Allo stesso modo ha valore analogo anche l’insieme delle architetture e soprattutto delle città fondate spesso ex novo, tra il XVII secolo e la prima metà del XX, sia in tanti vari possedimenti francesi (sulle coste dell’Africa e di nuovo in America del Nord), sia nelle tante diverse province dell’impero britannico (sempre in America del Nord e soprattutto nel subcontinente indiano e, in parte, anche in Australia e Nuova Zelanda), che – in particolare in quest’ultimo caso – hanno sovrapposto alle culture locali, di fatto annullandole, le maniere proprie della cultura anglosassone: un insieme di modi per tanti versi ancora medioevali, ma per molti altri ispirati agli apporti del moderno palladianesimo oltre che di logiche d’insieme e poetiche in fondo ancora successive.
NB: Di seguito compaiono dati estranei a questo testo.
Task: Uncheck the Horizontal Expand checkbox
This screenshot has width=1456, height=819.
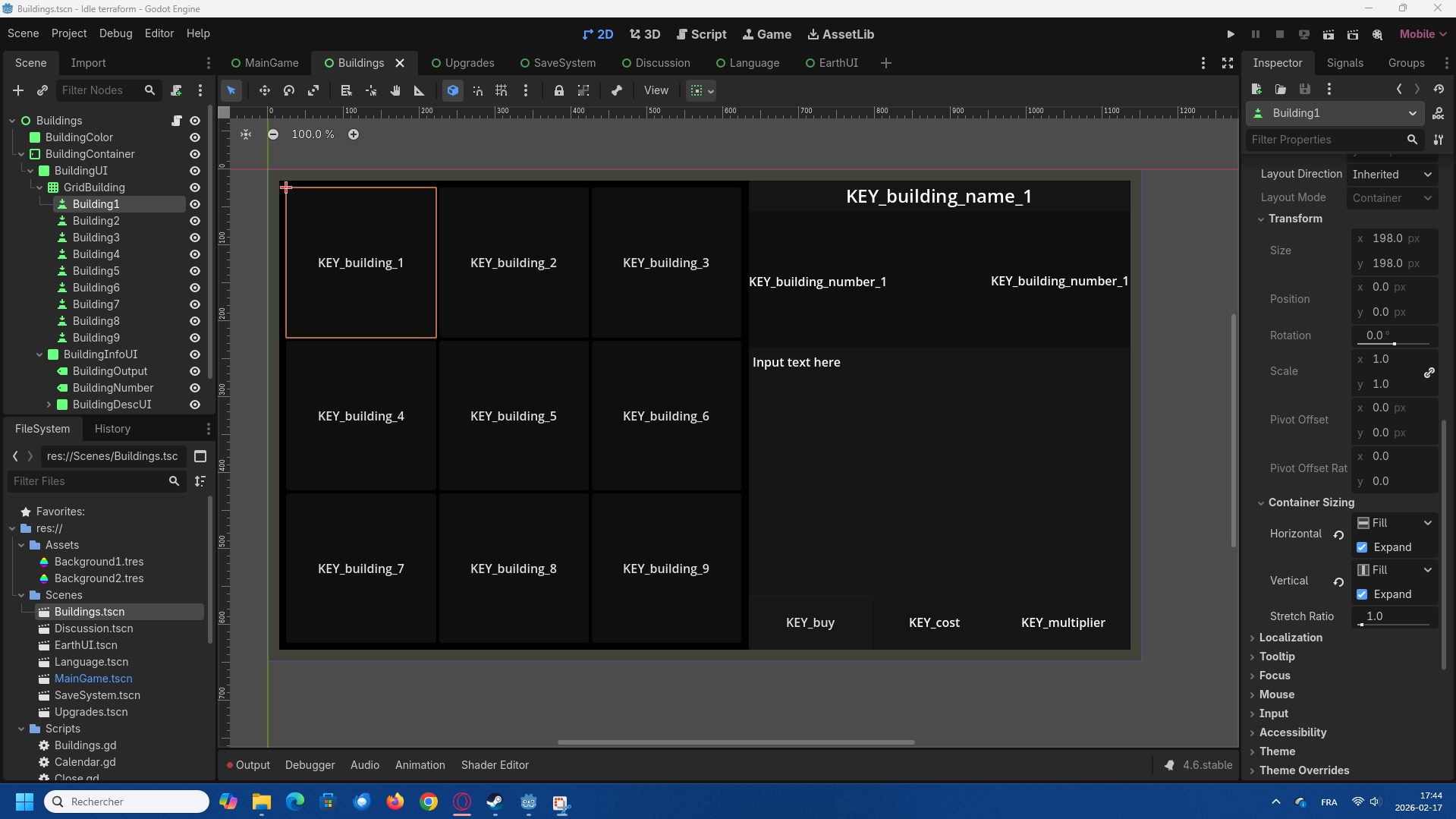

In parallelo a tutto questo, anche se a una scala assai minore, in età contemporanea possono essere considerati fenomeni di architettura coloniale analoghi a questi ultimi anche alcune grandi realizzazioni di città, insiemi di villaggi, insiemi di infrastrutture o anche solo architetture singole in Africa (Libia, Somalia ed Eritrea) e nelle isole del Dodecanneso (in particolare a Rodi). Si tratta del frutto di volontà culturali in particolare italiane e che a loro volta hanno prodotto esiti quantitativi e qualitativi comunque non trascurabili, soprattutto tra la fine del XIX secolo e la prima metà del XX, al tempo dell’avvio del Regno d’Italia e, dopo la Prima guerra mondiale, durante il fascismo.

Esempi

Antichità greca: in Occidente, le città e le aree sacre di Agrigento, Metaponto, Paestum, Selinunte, Segesta, Siracusa; in Oriente, quelle di Chios, Efeso, Lesbo, Samo e Smirne. Antichità romana: le città e le architetture di Aspendos, Atene, Cirene, Corinto, Baalbek, Efeso, Gerasa, Illissos, Leptis Magna, Mileto, Palmira, Petra, Salonicco, Spalato, Termessos. Medioevo: Palestina, basilica del Santo Sepolcro a Gerusalemme; Siria, Krak dei Cavalieri. Età moderna: Messico, Città del Messico; Messico, Puebla de los Angeles; Perù, Cuzco e Lima; Filippine, Manila. Età contemporanea: India, New Delhi; Eritrea, Asmara; Grecia, Rodi; Libia, Bengasi.